What are you trying to do?

  • Create the ability to launch Base Software within heterogeneous software and hardware environments.
  • Using Base Software, provide access to varieties of Content created within the Sugar community, such as Sugar activities, artifacts derived from Sugar activities, books, etc.
  • Using Base Software, provide the collaborative functionality to support community Social activity centered around the Content.
  • Provide tools and workflows to adapt the Content and Base Software to specific needs that a Sugar Deployment might face, including limitations like off-line environments and restricting hardware.

How is it done today, and what are the limits of current practice?

  • There is no systematic approach to provide the same Base software:
    • On different GNU/Linux distributions. This makes coordination difficult, on the Sugar Labs level, for any efforts related to Base software.
    • On the Sugar Labs level, there are no Long Term Support, LTS, Sucrose releases. It makes coordination difficult between Sugar deployments.
  • The current means to share Content is either too general or too limited:
    • The Sugar Activity Library is needlessly centralized (by the design of the upstream project that Activity Library is based on) and, e.g., it doesn't accept uploading of experimental versions of existing activities created by any new authors.
    • The Activity Library is too restrictive in the case of non-trivial software, e.g., dependencies and binary-based activities (by upstream design). It was created to handle Firefox plugins.
    • There are no services similar to Activity Library to share something different from activities.
  • There is no centralized Sugar-way to support Social activity within the community:
    • There is a communications gap between developers and users in the field.
    • The existing social services are either scattered or too technical.
  • There is not a systems approach, on Sugar Labs' level, to coordinate efforts within the Sugar deployments.
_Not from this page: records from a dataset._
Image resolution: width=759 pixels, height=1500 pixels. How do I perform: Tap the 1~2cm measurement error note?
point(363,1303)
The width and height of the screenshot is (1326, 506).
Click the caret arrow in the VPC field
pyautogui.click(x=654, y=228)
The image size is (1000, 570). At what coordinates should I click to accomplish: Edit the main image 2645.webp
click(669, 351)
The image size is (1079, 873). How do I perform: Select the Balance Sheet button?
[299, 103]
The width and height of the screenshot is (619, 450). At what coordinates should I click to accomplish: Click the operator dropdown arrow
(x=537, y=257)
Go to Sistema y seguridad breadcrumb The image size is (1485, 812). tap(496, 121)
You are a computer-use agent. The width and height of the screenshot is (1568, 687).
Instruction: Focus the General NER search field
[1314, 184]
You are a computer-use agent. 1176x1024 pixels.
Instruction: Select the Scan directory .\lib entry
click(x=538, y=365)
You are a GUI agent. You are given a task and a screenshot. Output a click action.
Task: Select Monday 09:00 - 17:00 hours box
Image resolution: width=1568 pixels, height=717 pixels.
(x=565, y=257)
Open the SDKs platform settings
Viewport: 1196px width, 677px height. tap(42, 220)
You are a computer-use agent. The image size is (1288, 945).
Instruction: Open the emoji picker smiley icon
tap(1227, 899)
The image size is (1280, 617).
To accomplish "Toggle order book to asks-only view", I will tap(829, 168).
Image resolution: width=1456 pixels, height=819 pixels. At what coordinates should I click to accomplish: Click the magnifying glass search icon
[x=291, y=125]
What's new in your approach, and why do you think it will be successful?

  • We use the Open Build System for a systematic approach to provide the same Base software:
    • The same code base is being built for all supported GNU/Linux distributions.
    • Among the 6 months Sucrose releases, there will be Long Term Supported releases.
  • We provide the Sugar Network to systematically share a broad variety of Content.
    • This will include Sugar activities, Sweets will take care about processing dependencies, and the Open Build System will build binaries automatically.
  • Sugar Network is also an integrated approach to provide Social activity for the Content.
  • Sugar Network is designed to fulfill specific deployment needs like the following:
    • Supporting environments with limited, or non-existent, access to the Internet;
    • Adapt Content to local needs.

Who cares?

  • Individual users;
  • Content creators and software developers;
  • Existing and future Sugar deployments.

If you're successful, what difference will it make?

  • Individual users will receive these benefits:
    • A reliable way to start Sugar on all mainstream platforms;
    • An environment to share content, activities, and collaborations that are well integrated with Sugar community workflows and learning.
  • Content creators and software developers will obtain these services:
    • Easy sharing of software, e.g., the system will handle issues like dependencies and the building from sources automatically.
  • Existing and future Sugar deployments will enjoy these services:
    • A sharing space that will be common to all participants (but one that supports the tuning of content for local needs);
    • Accessible templates of deployment practices and procedures to more effectively reuse deployment experience. Such experience will be incarnate in solutions on the community level for reuse in any deployment.